BEGIN
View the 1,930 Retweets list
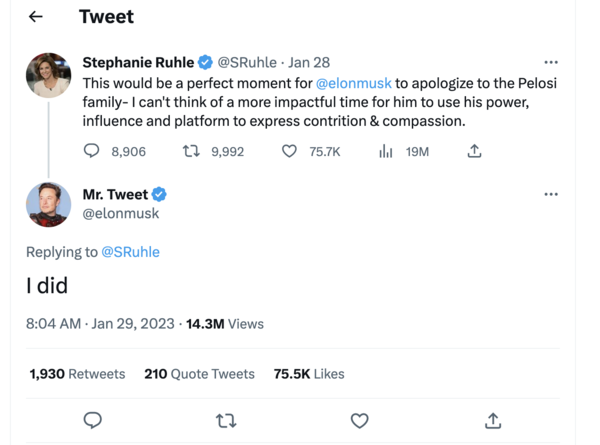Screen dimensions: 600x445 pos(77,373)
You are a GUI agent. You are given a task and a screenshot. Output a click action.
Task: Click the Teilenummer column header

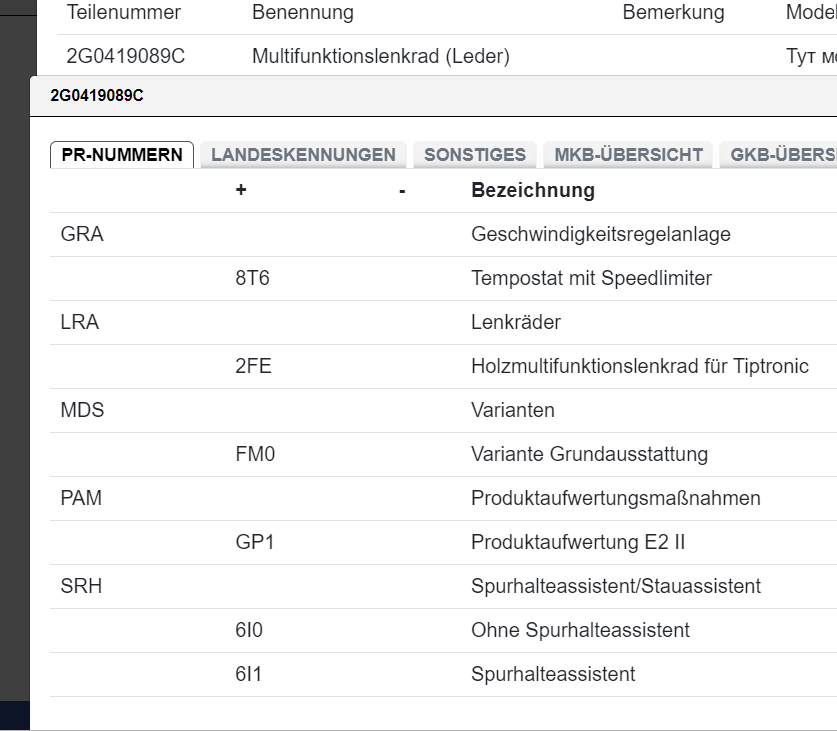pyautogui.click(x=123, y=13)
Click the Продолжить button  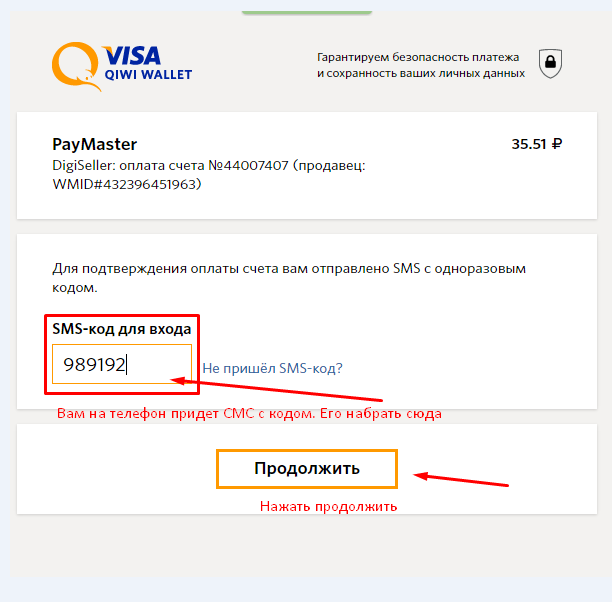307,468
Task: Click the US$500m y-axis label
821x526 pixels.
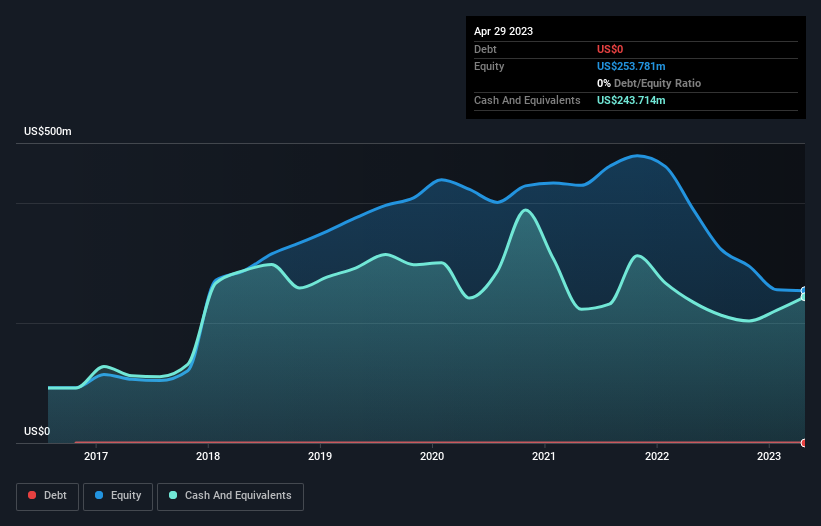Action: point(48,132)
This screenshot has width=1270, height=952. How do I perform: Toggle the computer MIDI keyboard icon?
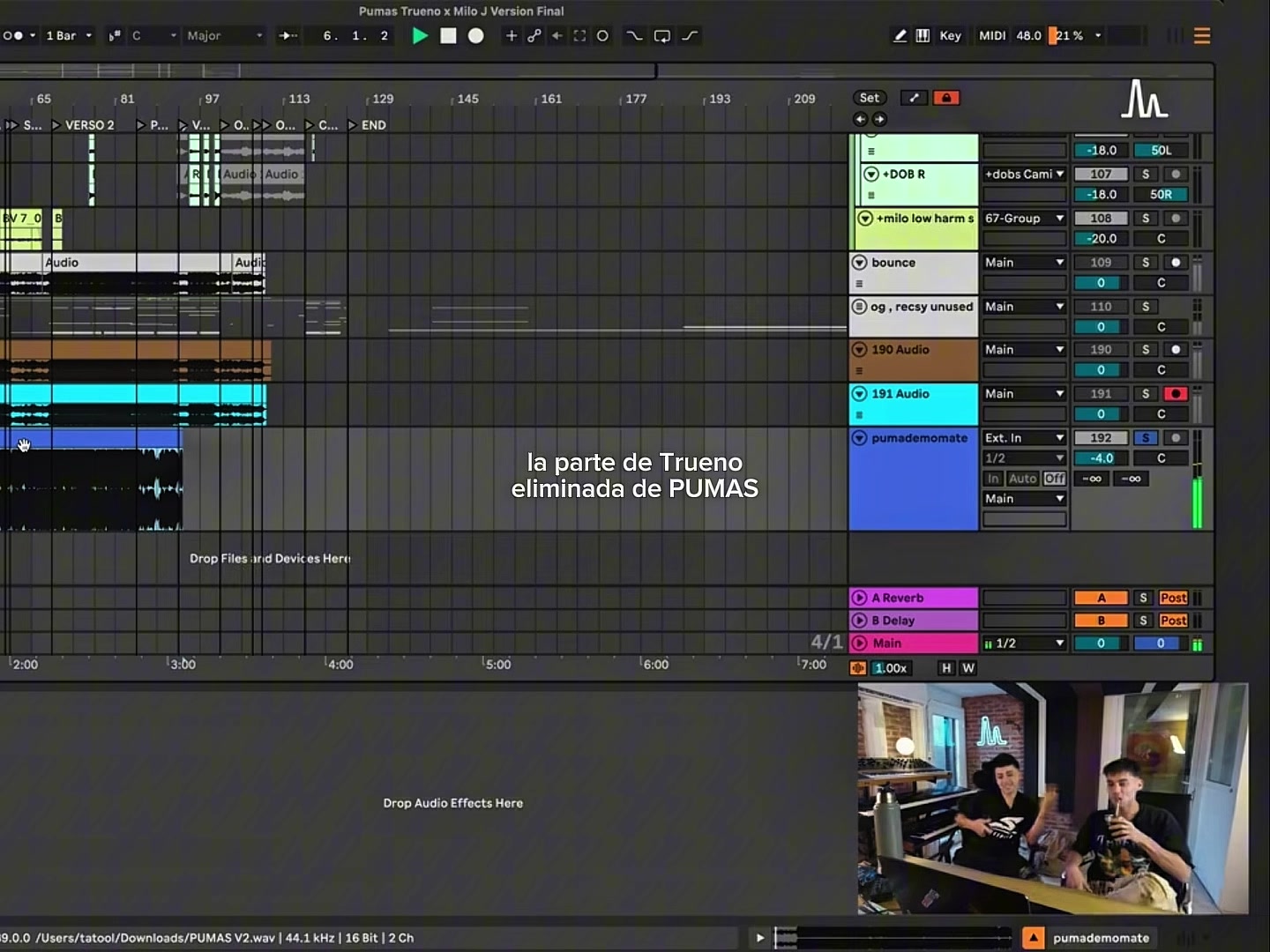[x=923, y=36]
END
__What to do__
Give again, word for word, the lines from the one containing "Task: Click the US$500m y-axis label" through the last line of the entries, with pictures omitted and nothing added.

__Answer section__
Task: Click the US$500m y-axis label
821x526 pixels.
Action: point(48,132)
This screenshot has width=1270, height=952. How do I perform: Toggle the computer MIDI keyboard icon?
[x=923, y=36]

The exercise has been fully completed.